Work instructions: Please return exactly the line that contains "Given: Save the alert notification" and every line after it, through the last line of the records below, with no pictures.

══ Data for processing ══

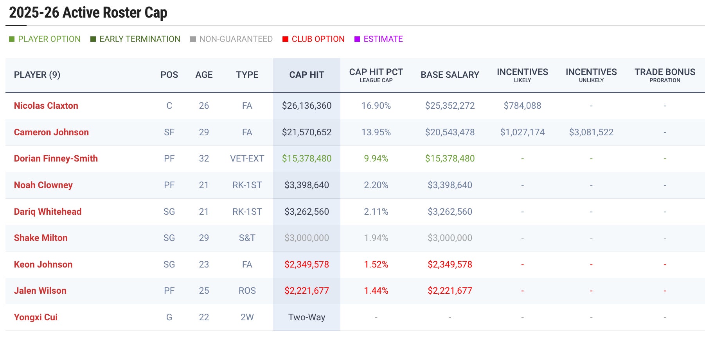
Task: Go to Dariq Whitehead's player page
Action: [x=47, y=212]
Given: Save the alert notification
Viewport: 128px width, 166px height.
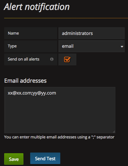Looking at the screenshot, I should click(14, 159).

═══

Exercise output:
Given: Save the alert notification
Viewport: 128px width, 166px height.
Looking at the screenshot, I should click(14, 159).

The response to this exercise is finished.